AVAILABLE RECORDS
-------------------------

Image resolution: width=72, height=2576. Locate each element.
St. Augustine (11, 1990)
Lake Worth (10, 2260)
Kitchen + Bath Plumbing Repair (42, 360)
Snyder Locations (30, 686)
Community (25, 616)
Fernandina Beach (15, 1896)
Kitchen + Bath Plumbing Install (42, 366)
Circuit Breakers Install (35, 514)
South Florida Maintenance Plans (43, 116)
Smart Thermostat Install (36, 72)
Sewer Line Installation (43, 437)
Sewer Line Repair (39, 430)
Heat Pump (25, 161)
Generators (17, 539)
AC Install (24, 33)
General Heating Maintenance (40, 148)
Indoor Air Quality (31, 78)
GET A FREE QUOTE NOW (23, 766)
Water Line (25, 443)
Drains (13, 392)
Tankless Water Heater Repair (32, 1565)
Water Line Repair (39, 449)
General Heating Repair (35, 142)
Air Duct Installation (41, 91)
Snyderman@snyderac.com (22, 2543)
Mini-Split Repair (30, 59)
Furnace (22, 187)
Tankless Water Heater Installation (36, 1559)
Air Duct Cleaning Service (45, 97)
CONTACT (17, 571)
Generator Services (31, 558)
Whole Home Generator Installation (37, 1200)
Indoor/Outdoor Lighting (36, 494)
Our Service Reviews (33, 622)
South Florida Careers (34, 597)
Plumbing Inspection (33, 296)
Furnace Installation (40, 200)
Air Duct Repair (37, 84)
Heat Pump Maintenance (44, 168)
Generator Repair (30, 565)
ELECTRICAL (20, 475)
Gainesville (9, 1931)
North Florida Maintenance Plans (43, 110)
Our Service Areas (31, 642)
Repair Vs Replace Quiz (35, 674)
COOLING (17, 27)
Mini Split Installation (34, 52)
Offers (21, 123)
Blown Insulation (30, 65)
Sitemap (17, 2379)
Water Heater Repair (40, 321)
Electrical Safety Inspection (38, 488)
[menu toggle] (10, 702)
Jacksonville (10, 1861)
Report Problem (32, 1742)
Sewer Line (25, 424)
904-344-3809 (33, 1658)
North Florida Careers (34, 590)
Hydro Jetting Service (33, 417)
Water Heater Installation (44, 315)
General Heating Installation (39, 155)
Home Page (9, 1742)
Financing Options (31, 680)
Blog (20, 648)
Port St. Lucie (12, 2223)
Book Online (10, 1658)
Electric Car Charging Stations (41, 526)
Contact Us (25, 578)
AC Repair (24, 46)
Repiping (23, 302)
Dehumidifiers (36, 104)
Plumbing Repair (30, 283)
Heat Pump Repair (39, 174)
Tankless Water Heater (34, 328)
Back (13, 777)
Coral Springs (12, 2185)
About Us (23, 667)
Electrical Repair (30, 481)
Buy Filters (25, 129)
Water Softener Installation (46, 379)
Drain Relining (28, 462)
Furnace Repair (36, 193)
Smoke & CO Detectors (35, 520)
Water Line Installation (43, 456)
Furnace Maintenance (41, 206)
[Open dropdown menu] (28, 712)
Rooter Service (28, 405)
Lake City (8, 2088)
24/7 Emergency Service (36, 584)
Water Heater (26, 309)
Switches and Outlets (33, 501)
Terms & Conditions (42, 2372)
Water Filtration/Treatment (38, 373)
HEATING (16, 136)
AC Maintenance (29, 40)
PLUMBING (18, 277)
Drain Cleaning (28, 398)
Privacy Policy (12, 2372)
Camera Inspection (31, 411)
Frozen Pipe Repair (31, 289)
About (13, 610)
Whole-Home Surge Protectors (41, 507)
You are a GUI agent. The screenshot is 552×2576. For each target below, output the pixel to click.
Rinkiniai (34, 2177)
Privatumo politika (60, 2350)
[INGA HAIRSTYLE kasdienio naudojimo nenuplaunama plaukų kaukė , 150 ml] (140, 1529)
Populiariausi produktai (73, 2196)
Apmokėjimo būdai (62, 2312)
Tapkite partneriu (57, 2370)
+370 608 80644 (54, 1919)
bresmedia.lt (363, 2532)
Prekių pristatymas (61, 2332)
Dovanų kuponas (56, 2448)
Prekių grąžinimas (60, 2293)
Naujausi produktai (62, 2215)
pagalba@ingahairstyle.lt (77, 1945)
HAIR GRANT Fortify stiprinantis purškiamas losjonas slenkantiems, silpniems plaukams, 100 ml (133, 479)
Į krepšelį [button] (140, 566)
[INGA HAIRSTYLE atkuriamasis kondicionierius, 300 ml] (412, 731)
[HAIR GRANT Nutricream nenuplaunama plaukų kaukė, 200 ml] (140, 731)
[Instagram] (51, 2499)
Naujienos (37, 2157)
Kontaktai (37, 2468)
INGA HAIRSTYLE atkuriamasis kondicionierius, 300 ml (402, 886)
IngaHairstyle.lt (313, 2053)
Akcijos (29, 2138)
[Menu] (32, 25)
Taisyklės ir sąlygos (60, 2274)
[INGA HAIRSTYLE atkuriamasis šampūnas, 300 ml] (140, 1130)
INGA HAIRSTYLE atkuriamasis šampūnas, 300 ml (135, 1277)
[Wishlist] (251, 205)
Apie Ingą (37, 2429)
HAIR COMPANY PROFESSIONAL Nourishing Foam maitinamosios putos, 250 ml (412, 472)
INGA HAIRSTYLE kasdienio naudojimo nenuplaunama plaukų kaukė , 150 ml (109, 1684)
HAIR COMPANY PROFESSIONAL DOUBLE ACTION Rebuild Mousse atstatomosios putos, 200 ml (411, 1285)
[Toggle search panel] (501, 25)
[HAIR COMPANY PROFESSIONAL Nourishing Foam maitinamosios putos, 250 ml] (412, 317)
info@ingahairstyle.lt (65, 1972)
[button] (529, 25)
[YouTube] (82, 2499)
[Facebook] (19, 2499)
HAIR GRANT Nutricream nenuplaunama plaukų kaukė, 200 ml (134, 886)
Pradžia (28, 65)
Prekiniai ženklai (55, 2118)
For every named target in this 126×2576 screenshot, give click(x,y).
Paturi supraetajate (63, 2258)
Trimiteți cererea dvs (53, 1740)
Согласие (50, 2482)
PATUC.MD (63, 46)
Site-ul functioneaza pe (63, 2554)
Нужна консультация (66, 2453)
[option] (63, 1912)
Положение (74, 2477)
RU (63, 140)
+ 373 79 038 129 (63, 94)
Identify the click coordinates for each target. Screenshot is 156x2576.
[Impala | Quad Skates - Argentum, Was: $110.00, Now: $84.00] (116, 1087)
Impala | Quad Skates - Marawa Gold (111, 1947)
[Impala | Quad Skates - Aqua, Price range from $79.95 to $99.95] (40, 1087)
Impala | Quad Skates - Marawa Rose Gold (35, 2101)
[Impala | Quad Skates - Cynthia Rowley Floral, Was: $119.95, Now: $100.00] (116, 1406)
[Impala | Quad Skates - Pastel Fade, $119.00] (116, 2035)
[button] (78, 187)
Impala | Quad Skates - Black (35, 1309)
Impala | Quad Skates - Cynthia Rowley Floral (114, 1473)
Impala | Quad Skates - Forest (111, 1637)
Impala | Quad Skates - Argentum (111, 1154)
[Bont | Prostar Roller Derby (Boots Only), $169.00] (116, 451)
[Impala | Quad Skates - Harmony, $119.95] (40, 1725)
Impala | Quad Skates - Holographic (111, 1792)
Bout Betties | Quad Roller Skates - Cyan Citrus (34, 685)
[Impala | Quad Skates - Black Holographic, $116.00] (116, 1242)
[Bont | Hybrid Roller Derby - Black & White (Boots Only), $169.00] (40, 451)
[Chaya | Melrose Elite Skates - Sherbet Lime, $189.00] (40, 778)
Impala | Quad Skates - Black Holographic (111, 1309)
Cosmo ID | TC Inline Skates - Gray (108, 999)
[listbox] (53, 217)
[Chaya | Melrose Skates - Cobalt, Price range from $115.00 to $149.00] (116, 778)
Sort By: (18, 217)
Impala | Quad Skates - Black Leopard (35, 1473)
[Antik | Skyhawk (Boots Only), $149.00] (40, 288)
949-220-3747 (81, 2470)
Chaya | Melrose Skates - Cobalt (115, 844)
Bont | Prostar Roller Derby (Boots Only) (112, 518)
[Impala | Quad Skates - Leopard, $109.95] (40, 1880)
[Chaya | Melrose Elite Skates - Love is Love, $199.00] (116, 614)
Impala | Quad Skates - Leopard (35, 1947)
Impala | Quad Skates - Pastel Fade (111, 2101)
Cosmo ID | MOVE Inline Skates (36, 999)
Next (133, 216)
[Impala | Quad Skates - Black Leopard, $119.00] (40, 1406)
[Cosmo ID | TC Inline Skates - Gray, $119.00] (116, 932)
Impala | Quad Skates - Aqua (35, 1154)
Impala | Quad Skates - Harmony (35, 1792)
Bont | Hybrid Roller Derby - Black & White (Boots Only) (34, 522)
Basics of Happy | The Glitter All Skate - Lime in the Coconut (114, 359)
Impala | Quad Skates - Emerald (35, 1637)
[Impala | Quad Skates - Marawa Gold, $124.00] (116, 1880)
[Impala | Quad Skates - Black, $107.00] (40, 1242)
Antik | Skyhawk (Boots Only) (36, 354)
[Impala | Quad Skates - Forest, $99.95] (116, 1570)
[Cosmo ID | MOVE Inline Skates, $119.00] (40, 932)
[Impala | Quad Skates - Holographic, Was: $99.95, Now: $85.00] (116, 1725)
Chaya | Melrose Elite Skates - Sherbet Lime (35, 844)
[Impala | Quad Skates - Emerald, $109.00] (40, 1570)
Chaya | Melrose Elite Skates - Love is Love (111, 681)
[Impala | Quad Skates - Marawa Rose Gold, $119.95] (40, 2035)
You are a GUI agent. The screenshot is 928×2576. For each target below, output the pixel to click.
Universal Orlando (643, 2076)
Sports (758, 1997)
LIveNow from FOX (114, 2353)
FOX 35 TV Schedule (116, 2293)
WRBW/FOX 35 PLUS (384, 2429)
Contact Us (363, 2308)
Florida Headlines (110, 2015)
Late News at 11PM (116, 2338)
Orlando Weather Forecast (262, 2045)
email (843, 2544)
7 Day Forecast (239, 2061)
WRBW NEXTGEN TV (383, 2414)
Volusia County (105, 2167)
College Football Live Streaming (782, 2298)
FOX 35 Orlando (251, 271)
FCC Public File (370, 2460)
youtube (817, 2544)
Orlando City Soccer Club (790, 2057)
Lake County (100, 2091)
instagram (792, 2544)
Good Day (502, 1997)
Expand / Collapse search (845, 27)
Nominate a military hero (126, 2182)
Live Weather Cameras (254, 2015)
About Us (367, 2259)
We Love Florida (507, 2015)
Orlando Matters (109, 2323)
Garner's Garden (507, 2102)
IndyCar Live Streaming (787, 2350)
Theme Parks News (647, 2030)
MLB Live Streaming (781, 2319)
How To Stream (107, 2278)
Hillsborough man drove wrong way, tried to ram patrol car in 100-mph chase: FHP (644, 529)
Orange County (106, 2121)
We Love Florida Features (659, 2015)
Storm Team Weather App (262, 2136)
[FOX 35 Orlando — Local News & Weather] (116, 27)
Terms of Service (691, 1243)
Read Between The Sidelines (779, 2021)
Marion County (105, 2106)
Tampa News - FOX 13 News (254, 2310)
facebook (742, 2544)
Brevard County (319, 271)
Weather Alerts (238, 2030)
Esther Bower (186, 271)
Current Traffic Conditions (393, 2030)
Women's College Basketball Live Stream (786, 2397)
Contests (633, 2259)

-------------------------

Retype exactly the lines from the first line of the records above through the line containing "Home Page (9, 1742)", both included, and nothing else.

Image resolution: width=72, height=2576. Locate each element.
St. Augustine (11, 1990)
Lake Worth (10, 2260)
Kitchen + Bath Plumbing Repair (42, 360)
Snyder Locations (30, 686)
Community (25, 616)
Fernandina Beach (15, 1896)
Kitchen + Bath Plumbing Install (42, 366)
Circuit Breakers Install (35, 514)
South Florida Maintenance Plans (43, 116)
Smart Thermostat Install (36, 72)
Sewer Line Installation (43, 437)
Sewer Line Repair (39, 430)
Heat Pump (25, 161)
Generators (17, 539)
AC Install (24, 33)
General Heating Maintenance (40, 148)
Indoor Air Quality (31, 78)
GET A FREE QUOTE NOW (23, 766)
Water Line (25, 443)
Drains (13, 392)
Tankless Water Heater Repair (32, 1565)
Water Line Repair (39, 449)
General Heating Repair (35, 142)
Air Duct Installation (41, 91)
Snyderman@snyderac.com (22, 2543)
Mini-Split Repair (30, 59)
Furnace (22, 187)
Tankless Water Heater Installation (36, 1559)
Air Duct Cleaning Service (45, 97)
CONTACT (17, 571)
Generator Services (31, 558)
Whole Home Generator Installation (37, 1200)
Indoor/Outdoor Lighting (36, 494)
Our Service Reviews (33, 622)
South Florida Careers (34, 597)
Plumbing Inspection (33, 296)
Furnace Installation (40, 200)
Air Duct Repair (37, 84)
Heat Pump Maintenance (44, 168)
Generator Repair (30, 565)
ELECTRICAL (20, 475)
Gainesville (9, 1931)
North Florida Maintenance Plans (43, 110)
Our Service Areas (31, 642)
Repair Vs Replace Quiz (35, 674)
COOLING (17, 27)
Mini Split Installation (34, 52)
Offers (21, 123)
Blown Insulation (30, 65)
Sitemap (17, 2379)
Water Heater Repair (40, 321)
Electrical Safety Inspection (38, 488)
[menu toggle] (10, 702)
Jacksonville (10, 1861)
Report Problem (32, 1742)
Sewer Line (25, 424)
904-344-3809 (33, 1658)
North Florida Careers (34, 590)
Hydro Jetting Service (33, 417)
Water Heater Installation (44, 315)
General Heating Installation (39, 155)
Home Page (9, 1742)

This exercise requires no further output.